Communication-Efficient Federated Learning via Clipped Uniform Quantization
This work addresses communication bottlenecks in federated learning for distributed systems, offering an incremental improvement over existing quantization methods.
The paper tackles communication inefficiency in federated learning by introducing a clipped uniform quantization method, which reduces bandwidth and memory usage for model weight transmission while maintaining competitive accuracy, achieving near-full-precision performance with substantial communication savings.

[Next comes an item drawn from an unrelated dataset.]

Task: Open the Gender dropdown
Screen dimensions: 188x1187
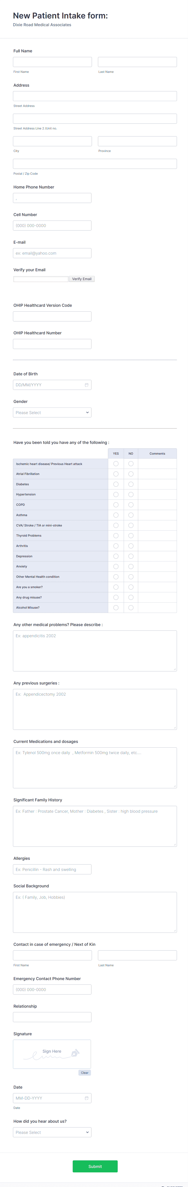Action: (52, 412)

This paper presents a novel approach to enhance communication efficiency in federated learning through clipped uniform quantization. By leveraging optimal clipping thresholds and client-specific adaptive quantization schemes, the proposed method significantly reduces bandwidth and memory requirements for model weight transmission between clients and the server while maintaining competitive accuracy. We investigate the effects of symmetric clipping and uniform quantization on model performance, emphasizing the role of stochastic quantization in mitigating artifacts and improving robustness. Extensive simulations demonstrate that the method achieves near-full-precision performance with substantial communication savings. Moreover, the proposed approach facilitates efficient weight averaging based on the inverse of the mean squared quantization errors, effectively balancing the trade-off between communication efficiency and model accuracy. Moreover, in contrast to federated averaging, this design obviates the need to disclose client-specific data volumes to the server, thereby enhancing client privacy. Comparative analysis with conventional quantization methods further confirms the efficacy of the proposed scheme.